**TEXT PROVIDED**:

□ □ □ □

Real-world example: A university administrator uses FREQUENCY to count how many students fell in each 10-point score band across 300 exam results. The histogram reveals a bimodal distribution — two clear peaks rather than one. That is a sign the exam may have tested two different skill levels in one paper, and it prompts a curriculum review.
RANK.EQ(value, ref, order): when two values tie, they both get the same rank, and the next rank is skipped. Two people tied at 3rd both get rank 3. Nobody gets rank 4. For the order argument: 0 means descending (highest = rank 1).
RANK.AVG(value, ref, order): when two values tie, they both get the average of the ranks they would have occupied. Two people tied for 3rd and 4th place both get 3.5.
| Situation | Use RANK.EQ | Use RANK.AVG |
|---|---|---|
| Leaderboard or report | ✓ Whole-number ranks, ties share lowest | — |
| Competition or scoring | ✓ Clear tied position | — |
| Feeding into further stats | — | ✓ Preserves statistical properties |
| Academic ranking analysis | — | ✓ No artificial rank gaps |
RANK.EQ updates automatically when your source data changes. Combine it with LARGE(array, 1), LARGE(array, 2), LARGE(array, 3) to pull the top three values into a summary section, then use INDEX MATCH to retrieve the corresponding names. For conditional ranking workflows — ranking within a group rather than across the whole dataset — see Lesson 36: Financial Functions in Excel for the conditional aggregation logic that pairs naturally with this approach.

□ □ □ □

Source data
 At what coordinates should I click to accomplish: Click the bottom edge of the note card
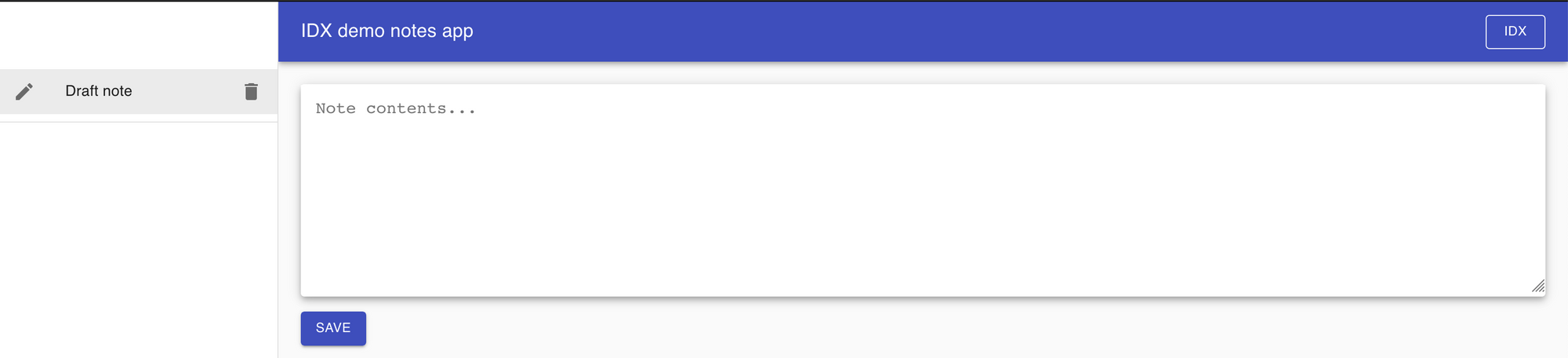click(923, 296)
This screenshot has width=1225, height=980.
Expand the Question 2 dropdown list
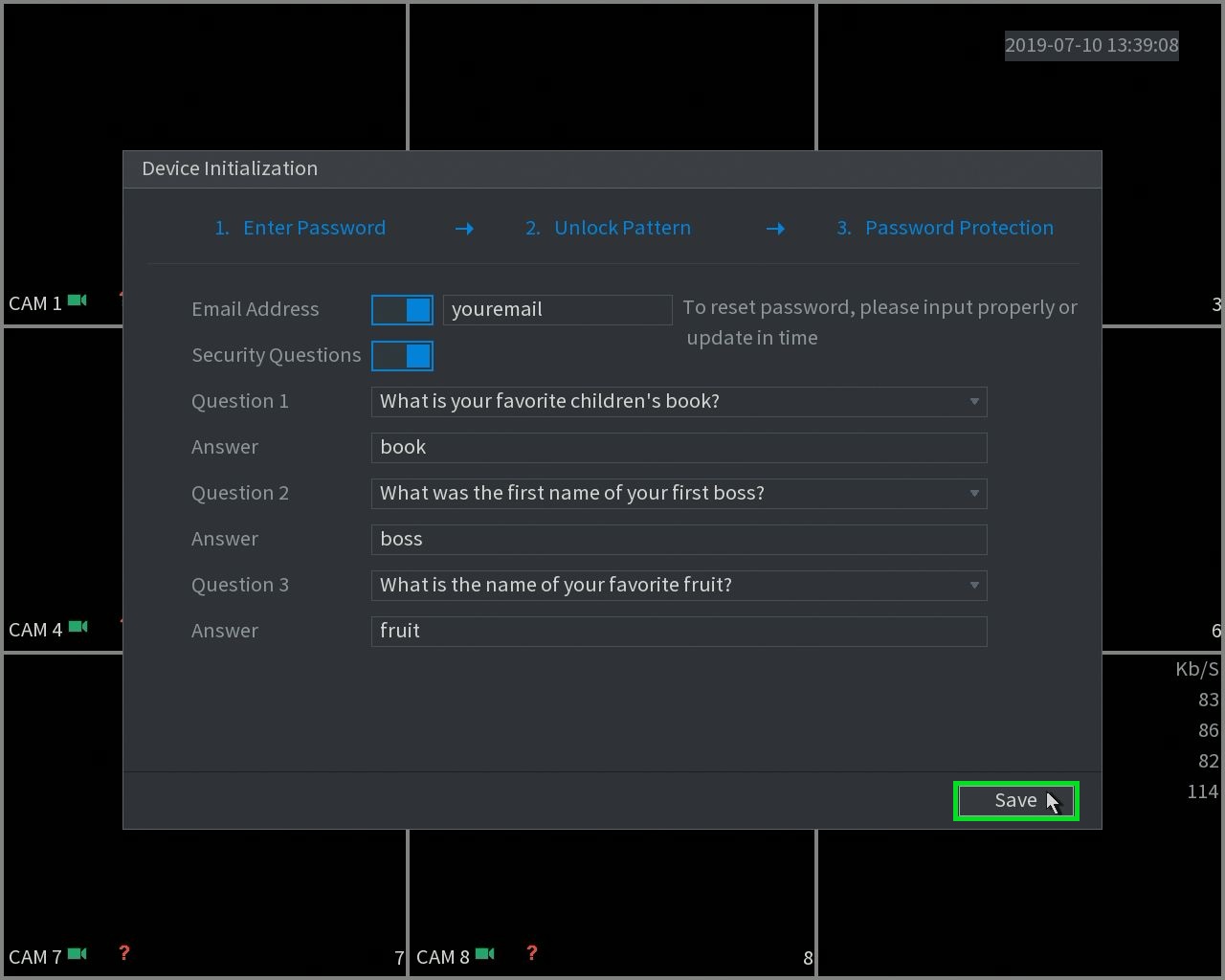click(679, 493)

□ □ □ □

**STATED GOAL 1**:
List every situation named in the table of the text on Excel ranking functions.
**STATED GOAL 2**:
Swap "skipped" for "omitted" in the text on Excel ranking functions, and write out the passage starting with "RANK.EQ(value, ref, order): when" and going on through "(highest = rank 1).".

**CORRECT ANSWER 1**:
- Leaderboard or report
- Competition or scoring
- Feeding into further stats
- Academic ranking analysis

**CORRECT ANSWER 2**:
RANK.EQ(value, ref, order): when two values tie, they both get the same rank, and the next rank is omitted. Two people tied at 3rd both get rank 3. Nobody gets rank 4. For the order argument: 0 means descending (highest = rank 1).